▸ REQUIRED ACTION: The word "agent" occurs in some of the lines below; copy each of those lines.

▸ DATASET RECORDS:
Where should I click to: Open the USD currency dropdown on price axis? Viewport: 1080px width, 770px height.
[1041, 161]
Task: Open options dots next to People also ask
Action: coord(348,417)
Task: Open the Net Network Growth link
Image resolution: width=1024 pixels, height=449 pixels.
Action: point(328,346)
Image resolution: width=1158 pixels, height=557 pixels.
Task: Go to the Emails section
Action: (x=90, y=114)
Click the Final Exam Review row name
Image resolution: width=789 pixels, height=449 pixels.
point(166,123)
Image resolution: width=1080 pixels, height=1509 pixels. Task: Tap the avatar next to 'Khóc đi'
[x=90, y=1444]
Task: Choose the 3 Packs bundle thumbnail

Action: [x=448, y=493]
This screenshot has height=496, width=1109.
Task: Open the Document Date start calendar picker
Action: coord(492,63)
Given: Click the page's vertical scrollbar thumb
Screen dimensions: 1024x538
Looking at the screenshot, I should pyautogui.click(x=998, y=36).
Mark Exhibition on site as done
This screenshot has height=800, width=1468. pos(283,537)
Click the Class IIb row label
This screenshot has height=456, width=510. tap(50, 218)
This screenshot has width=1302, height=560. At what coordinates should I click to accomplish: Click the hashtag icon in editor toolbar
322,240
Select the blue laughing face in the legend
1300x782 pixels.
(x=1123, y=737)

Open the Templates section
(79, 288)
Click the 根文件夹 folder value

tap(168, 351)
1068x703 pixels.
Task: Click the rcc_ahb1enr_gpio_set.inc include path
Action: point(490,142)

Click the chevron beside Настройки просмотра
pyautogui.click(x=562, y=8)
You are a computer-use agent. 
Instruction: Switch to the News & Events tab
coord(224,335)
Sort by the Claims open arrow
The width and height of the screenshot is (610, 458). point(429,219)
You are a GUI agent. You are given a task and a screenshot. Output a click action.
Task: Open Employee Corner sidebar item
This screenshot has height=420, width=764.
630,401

▸ WORKED SOLUTION:
You are a computer-use agent. 
You are a GUI agent. You are given a task and a screenshot. Output a click action.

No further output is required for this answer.